## Material for this exercise
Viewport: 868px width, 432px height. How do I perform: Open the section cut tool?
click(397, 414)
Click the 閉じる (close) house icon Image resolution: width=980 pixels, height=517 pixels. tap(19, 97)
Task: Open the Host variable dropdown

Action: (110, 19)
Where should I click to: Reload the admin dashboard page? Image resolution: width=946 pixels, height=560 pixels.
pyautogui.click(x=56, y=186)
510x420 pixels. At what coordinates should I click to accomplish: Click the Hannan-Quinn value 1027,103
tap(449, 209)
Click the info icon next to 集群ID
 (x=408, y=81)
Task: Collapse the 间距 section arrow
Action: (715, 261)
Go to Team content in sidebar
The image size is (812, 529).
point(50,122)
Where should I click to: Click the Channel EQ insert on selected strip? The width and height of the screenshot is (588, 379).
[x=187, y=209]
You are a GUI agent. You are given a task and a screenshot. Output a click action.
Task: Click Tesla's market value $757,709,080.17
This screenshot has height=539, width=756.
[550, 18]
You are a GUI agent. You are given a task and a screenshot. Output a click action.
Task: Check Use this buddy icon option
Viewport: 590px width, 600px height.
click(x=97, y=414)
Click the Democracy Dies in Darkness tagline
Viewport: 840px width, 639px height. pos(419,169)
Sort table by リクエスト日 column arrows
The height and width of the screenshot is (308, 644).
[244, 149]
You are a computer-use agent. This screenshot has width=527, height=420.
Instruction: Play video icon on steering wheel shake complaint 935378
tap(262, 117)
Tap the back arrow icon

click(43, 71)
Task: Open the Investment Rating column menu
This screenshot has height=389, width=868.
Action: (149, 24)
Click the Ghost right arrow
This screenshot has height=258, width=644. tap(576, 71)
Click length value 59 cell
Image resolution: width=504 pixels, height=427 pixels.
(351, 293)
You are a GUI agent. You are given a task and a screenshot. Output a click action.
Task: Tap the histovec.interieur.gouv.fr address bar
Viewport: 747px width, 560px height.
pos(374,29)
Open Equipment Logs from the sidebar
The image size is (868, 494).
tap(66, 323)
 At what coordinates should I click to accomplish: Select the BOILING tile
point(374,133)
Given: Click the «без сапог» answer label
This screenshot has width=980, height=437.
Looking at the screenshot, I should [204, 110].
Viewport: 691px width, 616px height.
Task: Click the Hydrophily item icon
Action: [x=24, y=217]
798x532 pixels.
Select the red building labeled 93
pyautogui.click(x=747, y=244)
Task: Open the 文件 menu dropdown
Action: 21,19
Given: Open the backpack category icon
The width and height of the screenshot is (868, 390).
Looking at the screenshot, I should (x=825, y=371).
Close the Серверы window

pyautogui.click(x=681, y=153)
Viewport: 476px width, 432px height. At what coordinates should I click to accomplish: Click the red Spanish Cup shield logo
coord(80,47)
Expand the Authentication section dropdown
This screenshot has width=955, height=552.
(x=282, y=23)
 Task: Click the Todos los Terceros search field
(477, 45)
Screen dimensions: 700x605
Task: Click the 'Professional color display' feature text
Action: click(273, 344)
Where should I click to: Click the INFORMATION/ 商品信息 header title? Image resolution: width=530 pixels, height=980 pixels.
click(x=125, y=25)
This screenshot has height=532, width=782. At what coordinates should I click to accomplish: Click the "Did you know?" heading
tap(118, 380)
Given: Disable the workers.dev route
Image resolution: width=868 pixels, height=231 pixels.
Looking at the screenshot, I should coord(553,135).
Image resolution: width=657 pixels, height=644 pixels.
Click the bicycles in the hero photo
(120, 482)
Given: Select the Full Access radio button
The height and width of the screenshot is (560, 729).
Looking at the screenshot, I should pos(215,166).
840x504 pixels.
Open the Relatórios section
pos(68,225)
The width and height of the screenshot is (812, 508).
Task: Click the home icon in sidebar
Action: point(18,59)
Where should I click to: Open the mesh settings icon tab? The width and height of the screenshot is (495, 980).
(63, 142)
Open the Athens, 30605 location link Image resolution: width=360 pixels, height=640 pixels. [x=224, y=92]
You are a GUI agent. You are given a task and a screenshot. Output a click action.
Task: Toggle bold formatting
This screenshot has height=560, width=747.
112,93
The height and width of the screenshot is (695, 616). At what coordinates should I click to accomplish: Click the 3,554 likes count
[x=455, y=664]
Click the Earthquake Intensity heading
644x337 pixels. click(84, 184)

## What is required
While keeping every line the same, please copy out all the records.

## Task answer
Viewport: 868px width, 432px height. How do I perform: Open the section cut tool?
click(397, 414)
Click the 閉じる (close) house icon Image resolution: width=980 pixels, height=517 pixels. tap(19, 97)
Task: Open the Host variable dropdown

Action: (110, 19)
Where should I click to: Reload the admin dashboard page? Image resolution: width=946 pixels, height=560 pixels.
pyautogui.click(x=56, y=186)
510x420 pixels. At what coordinates should I click to accomplish: Click the Hannan-Quinn value 1027,103
tap(449, 209)
Click the info icon next to 集群ID
 (x=408, y=81)
Task: Collapse the 间距 section arrow
Action: (715, 261)
Go to Team content in sidebar
The image size is (812, 529).
point(50,122)
Where should I click to: Click the Channel EQ insert on selected strip? The width and height of the screenshot is (588, 379).
[x=187, y=209]
You are a GUI agent. You are given a task and a screenshot. Output a click action.
Task: Click Tesla's market value $757,709,080.17
This screenshot has height=539, width=756.
[550, 18]
You are a GUI agent. You are given a task and a screenshot. Output a click action.
Task: Check Use this buddy icon option
Viewport: 590px width, 600px height.
click(x=97, y=414)
Click the Democracy Dies in Darkness tagline
Viewport: 840px width, 639px height. pos(419,169)
Sort table by リクエスト日 column arrows
The height and width of the screenshot is (308, 644).
[244, 149]
You are a computer-use agent. This screenshot has width=527, height=420.
Instruction: Play video icon on steering wheel shake complaint 935378
tap(262, 117)
Tap the back arrow icon

click(43, 71)
Task: Open the Investment Rating column menu
This screenshot has height=389, width=868.
Action: (149, 24)
Click the Ghost right arrow
This screenshot has height=258, width=644. tap(576, 71)
Click length value 59 cell
Image resolution: width=504 pixels, height=427 pixels.
(351, 293)
You are a GUI agent. You are given a task and a screenshot. Output a click action.
Task: Tap the histovec.interieur.gouv.fr address bar
Viewport: 747px width, 560px height.
pos(374,29)
Open Equipment Logs from the sidebar
The image size is (868, 494).
tap(66, 323)
 At what coordinates should I click to accomplish: Select the BOILING tile
point(374,133)
Given: Click the «без сапог» answer label
This screenshot has width=980, height=437.
Looking at the screenshot, I should [204, 110].
Viewport: 691px width, 616px height.
Task: Click the Hydrophily item icon
Action: [x=24, y=217]
798x532 pixels.
Select the red building labeled 93
pyautogui.click(x=747, y=244)
Task: Open the 文件 menu dropdown
Action: 21,19
Given: Open the backpack category icon
The width and height of the screenshot is (868, 390).
Looking at the screenshot, I should (x=825, y=371).
Close the Серверы window

pyautogui.click(x=681, y=153)
Viewport: 476px width, 432px height. At what coordinates should I click to accomplish: Click the red Spanish Cup shield logo
coord(80,47)
Expand the Authentication section dropdown
This screenshot has width=955, height=552.
(x=282, y=23)
 Task: Click the Todos los Terceros search field
(477, 45)
Screen dimensions: 700x605
Task: Click the 'Professional color display' feature text
Action: click(273, 344)
Where should I click to: Click the INFORMATION/ 商品信息 header title? Image resolution: width=530 pixels, height=980 pixels.
click(x=125, y=25)
This screenshot has height=532, width=782. At what coordinates should I click to accomplish: Click the "Did you know?" heading
tap(118, 380)
Given: Disable the workers.dev route
Image resolution: width=868 pixels, height=231 pixels.
Looking at the screenshot, I should coord(553,135).
Image resolution: width=657 pixels, height=644 pixels.
Click the bicycles in the hero photo
(120, 482)
Given: Select the Full Access radio button
The height and width of the screenshot is (560, 729).
Looking at the screenshot, I should pos(215,166).
840x504 pixels.
Open the Relatórios section
pos(68,225)
The width and height of the screenshot is (812, 508).
Task: Click the home icon in sidebar
Action: point(18,59)
Where should I click to: Open the mesh settings icon tab? The width and height of the screenshot is (495, 980).
(63, 142)
Open the Athens, 30605 location link Image resolution: width=360 pixels, height=640 pixels. [x=224, y=92]
You are a GUI agent. You are given a task and a screenshot. Output a click action.
Task: Toggle bold formatting
This screenshot has height=560, width=747.
112,93
The height and width of the screenshot is (695, 616). At what coordinates should I click to accomplish: Click the 3,554 likes count
[x=455, y=664]
Click the Earthquake Intensity heading
644x337 pixels. click(84, 184)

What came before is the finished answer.